11. Q: Is there a difference between U.S. and European law on software copyrightability?
A: Copyright laws differ between jurisdictions, but commentators often overstate the scope of the opinion by the Court of Justice of the EU in SAS Institute v. World Programming, as I may explain in detail some other time.
The district court appeared to take some potential interest in the European SAS Institute case, but its ruling has been reversed. This is not the time and place to go into details on SAS Institute. Suffice it to say that what it said was blown out of proportion by many people. Maybe I'll talk about it some more on some other occasion.

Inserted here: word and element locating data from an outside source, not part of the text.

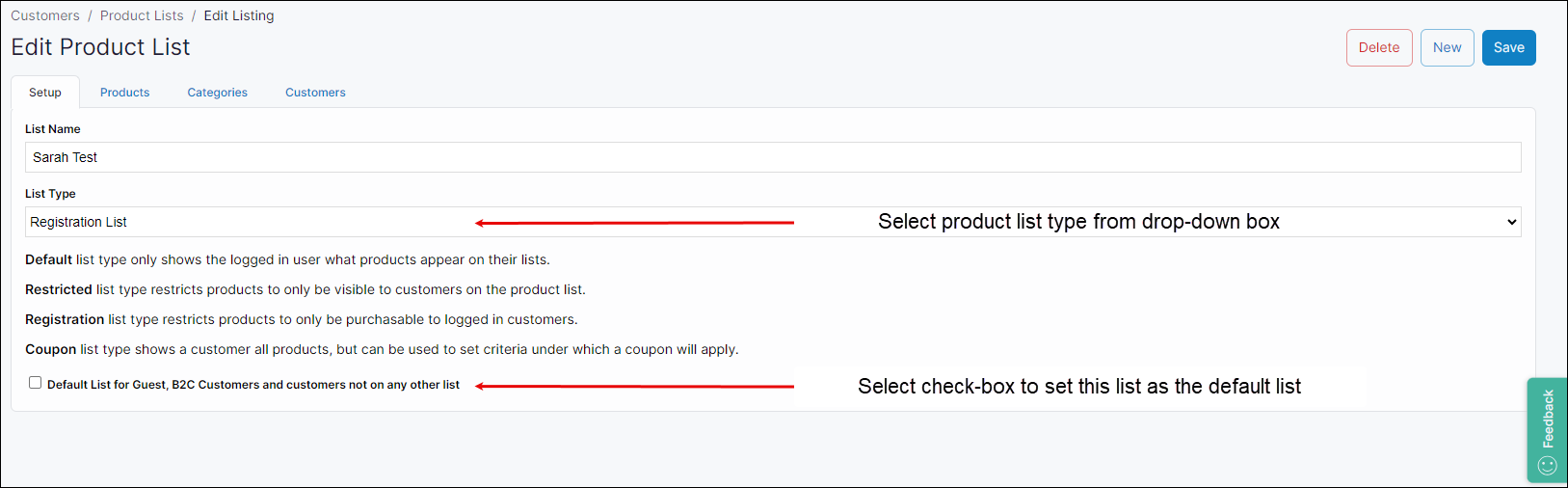Image resolution: width=1568 pixels, height=488 pixels.
Task: Navigate to Customers in the breadcrumb
Action: (45, 15)
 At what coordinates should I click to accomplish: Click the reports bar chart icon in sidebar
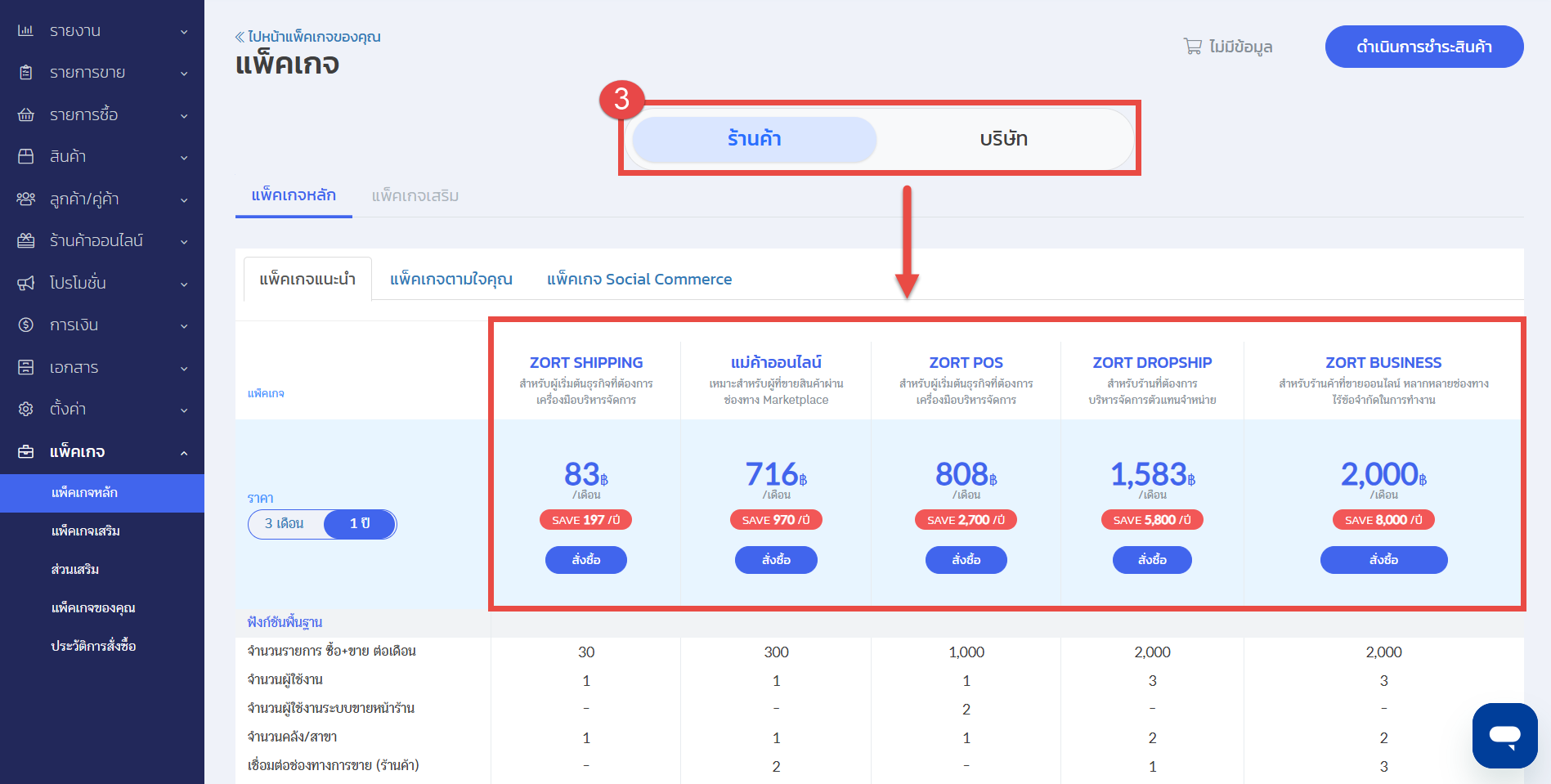(26, 31)
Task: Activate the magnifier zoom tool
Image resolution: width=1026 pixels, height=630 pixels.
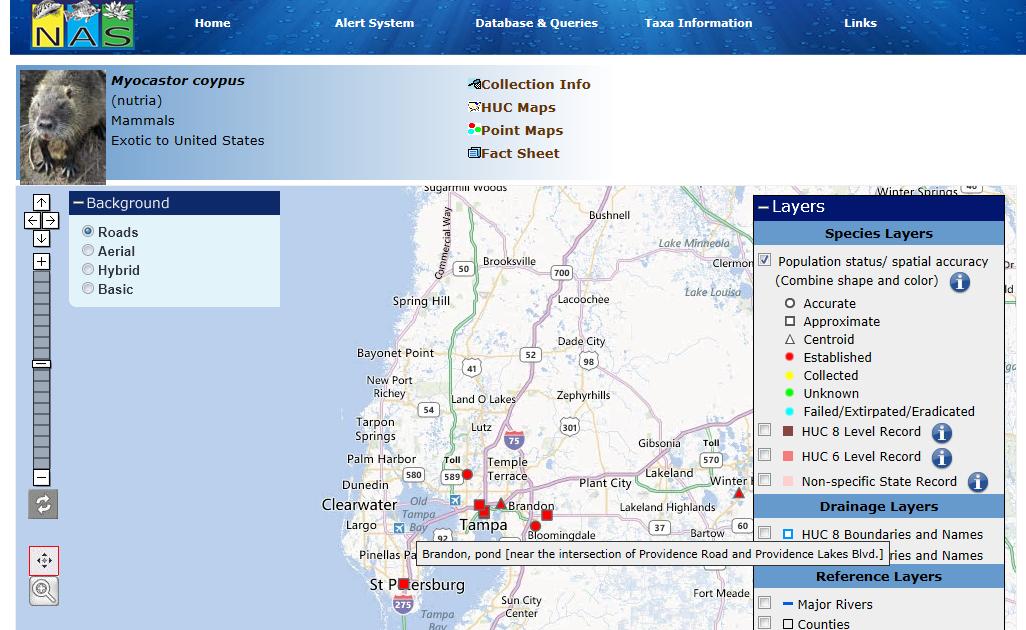Action: [x=44, y=591]
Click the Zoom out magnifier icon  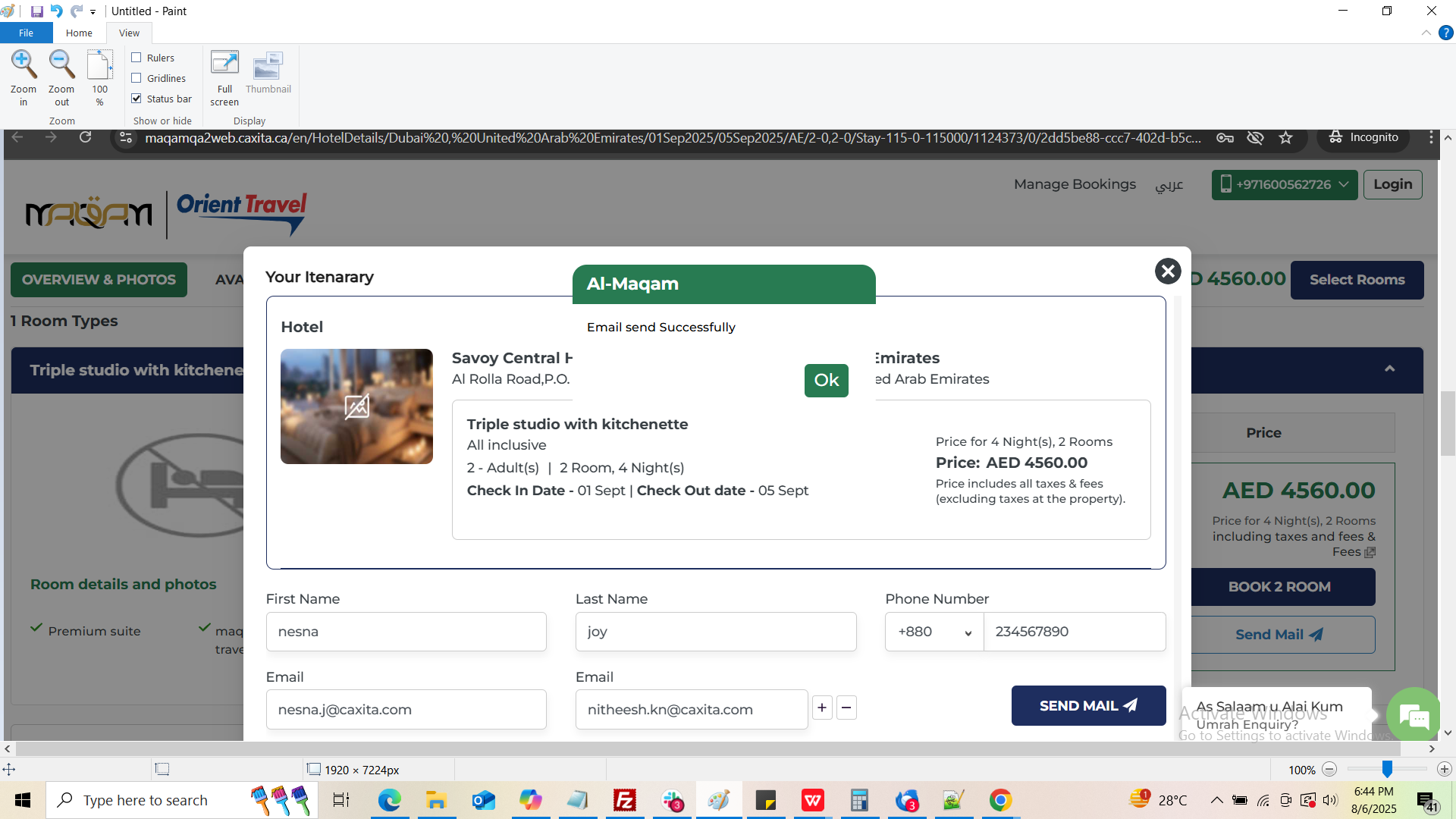coord(61,66)
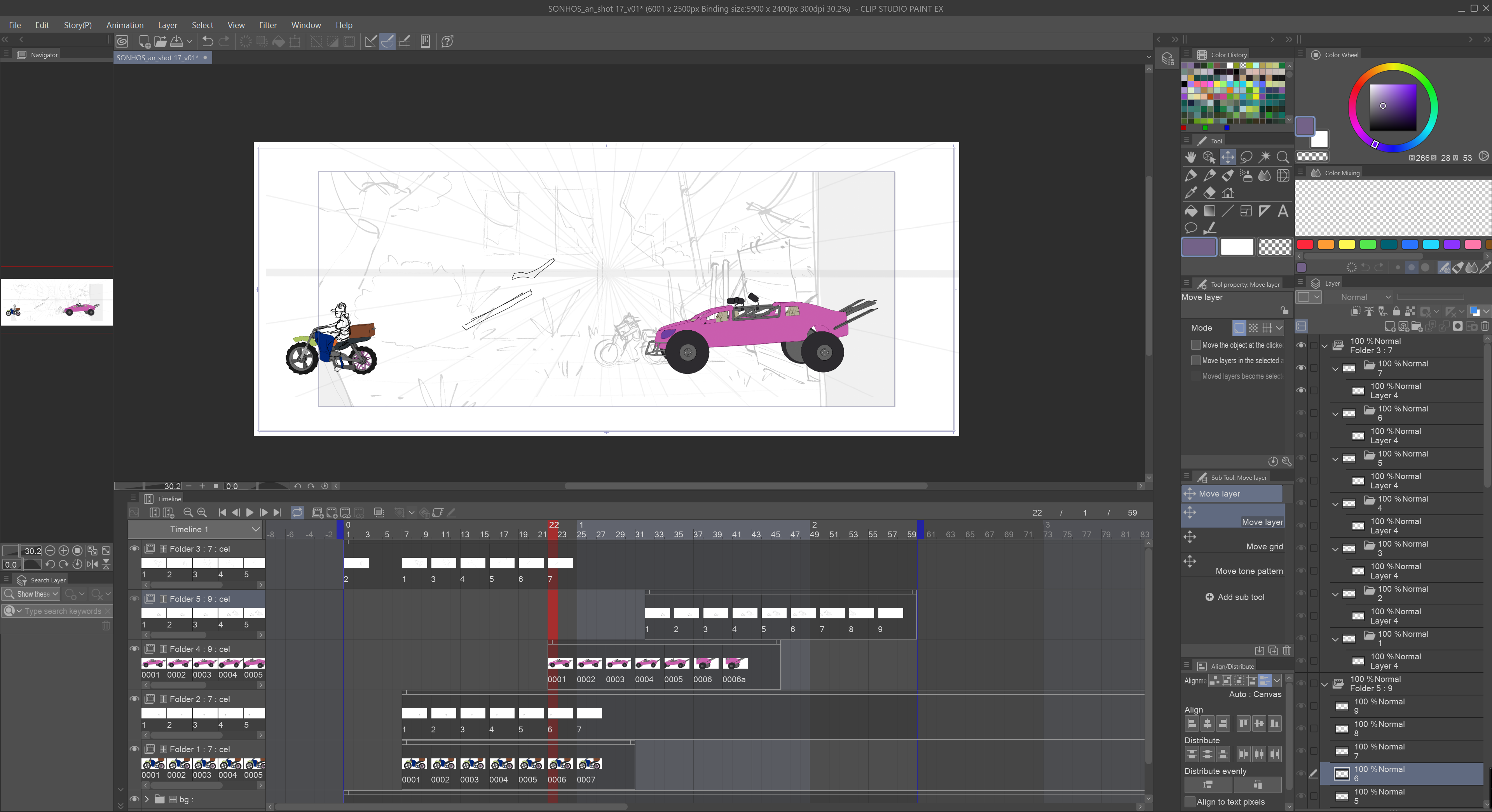This screenshot has height=812, width=1492.
Task: Select the Text tool icon
Action: (x=1283, y=211)
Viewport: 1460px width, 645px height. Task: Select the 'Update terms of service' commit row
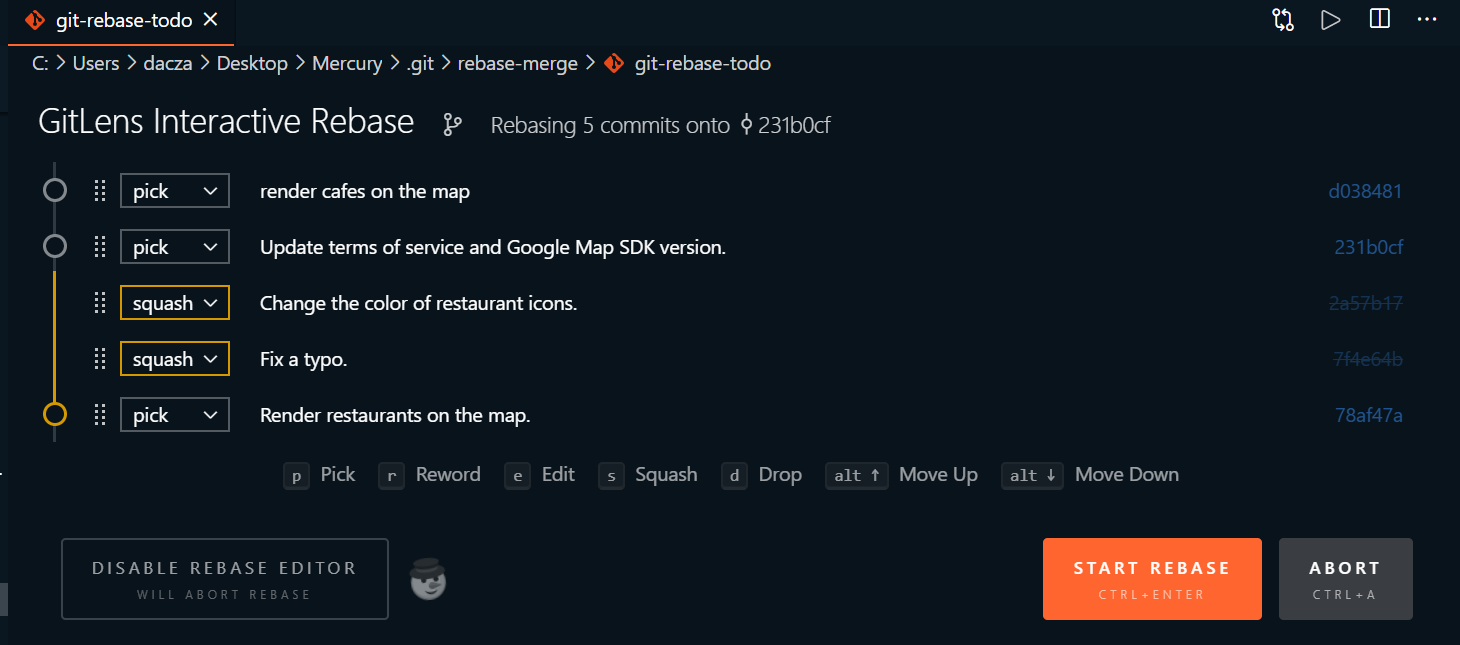pyautogui.click(x=493, y=247)
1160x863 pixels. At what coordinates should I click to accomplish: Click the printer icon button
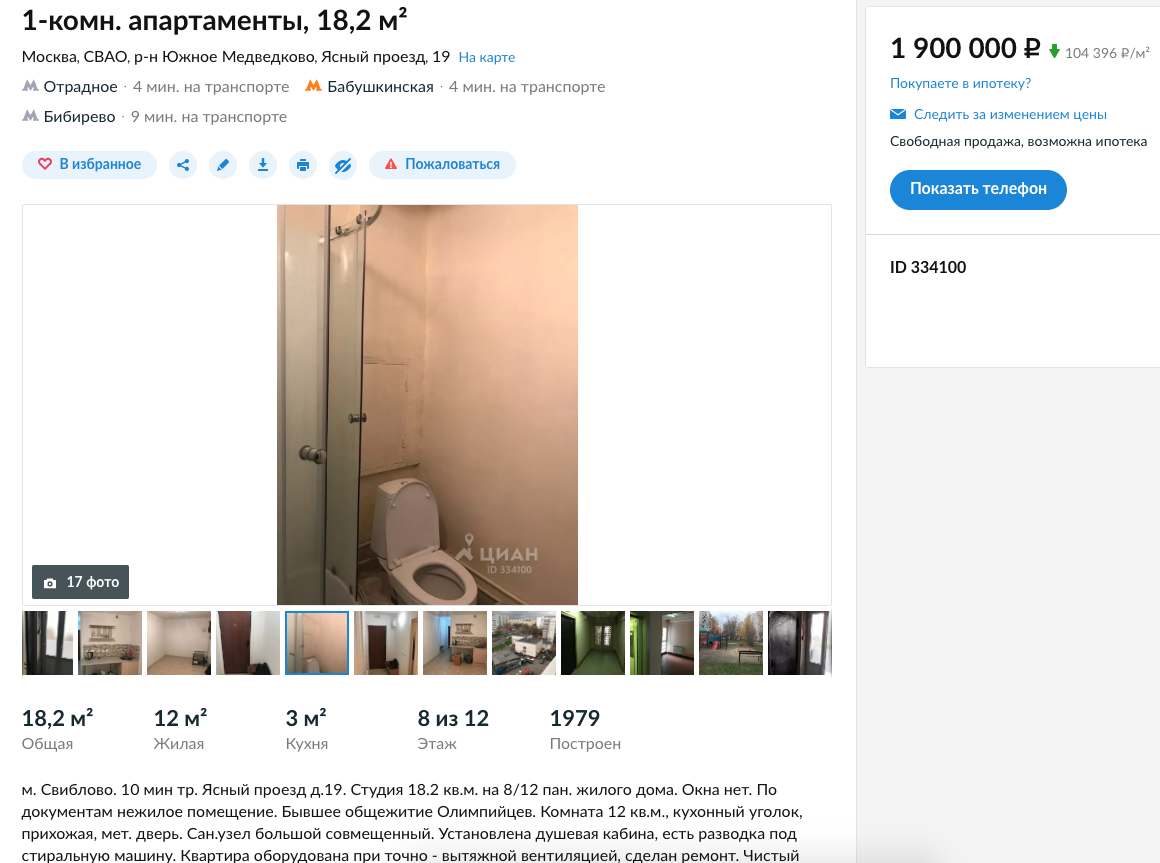click(x=303, y=165)
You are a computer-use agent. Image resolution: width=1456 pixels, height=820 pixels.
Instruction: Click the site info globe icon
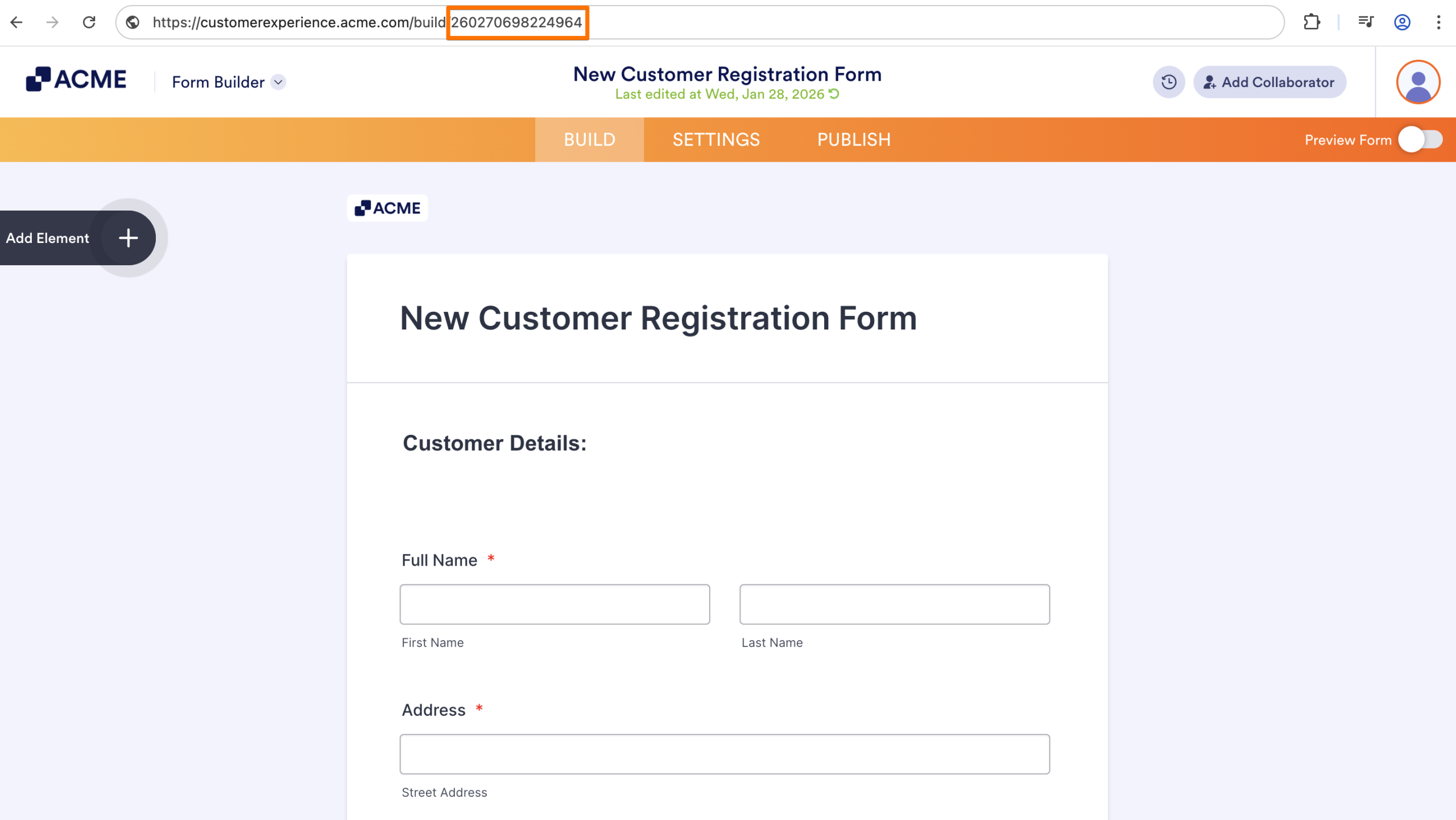coord(133,22)
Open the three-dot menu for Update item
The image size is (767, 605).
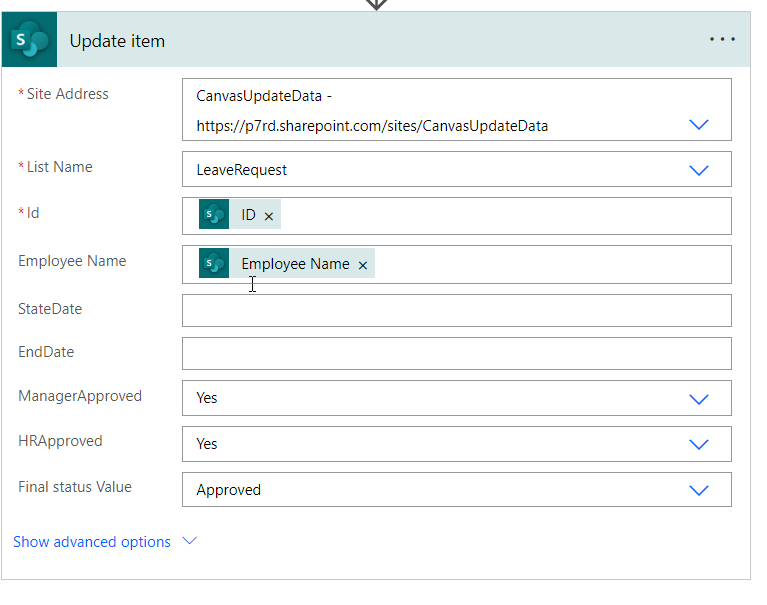(722, 39)
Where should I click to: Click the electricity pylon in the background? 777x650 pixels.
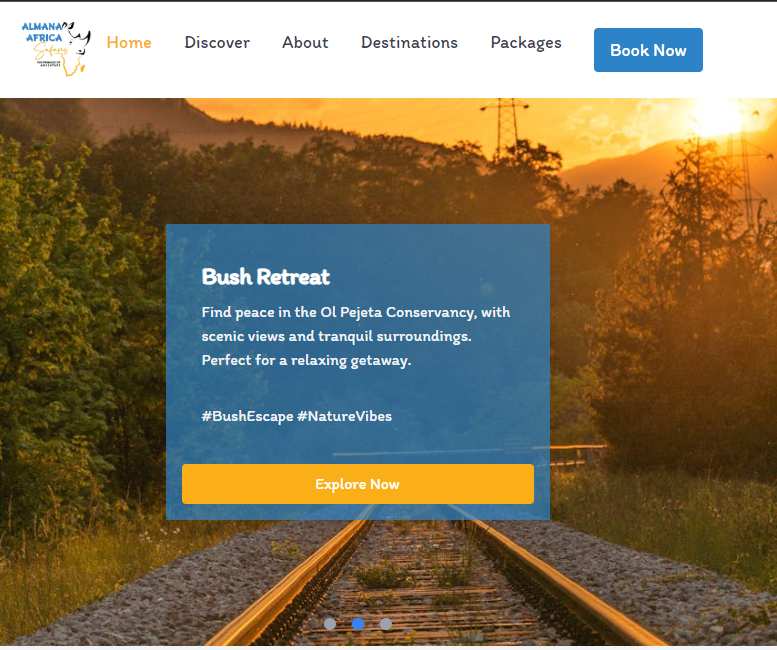click(x=505, y=128)
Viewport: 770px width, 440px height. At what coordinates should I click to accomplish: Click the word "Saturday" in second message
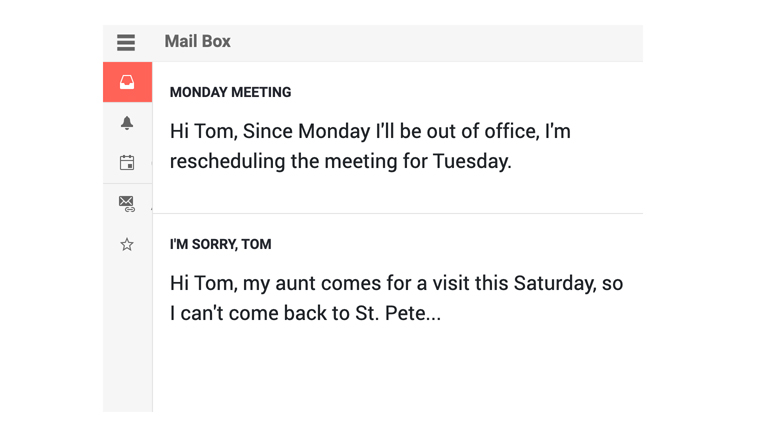[x=553, y=283]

But Oracle v. Google could have worldwide effects. While the Federal Circuit opinion in Oracle v. Google isn't formal precedent for other jurisdictions, it will be interesting to see how judges outside the U.S. view software copyrightability. In principle, it would make sense in other jurisdictions as well to focus in a copyrightability analysis on how creative the original author was as opposed to whether concededly highly-creative declaring code later serves an interoperability purpose. There are similar concepts as fair use in other jurisdictions. There are compulsory licensing options in all jurisdictions to remedy extreme cases with the help of antitrust law. The Federal Circuit opinion may inspire non-U.S. courts as well to decline invitations to adopt "if all you have is a hammer" type positions and to address interoperability on a case-by-case basis (based on exactly how someone makes use of interoperability-related code).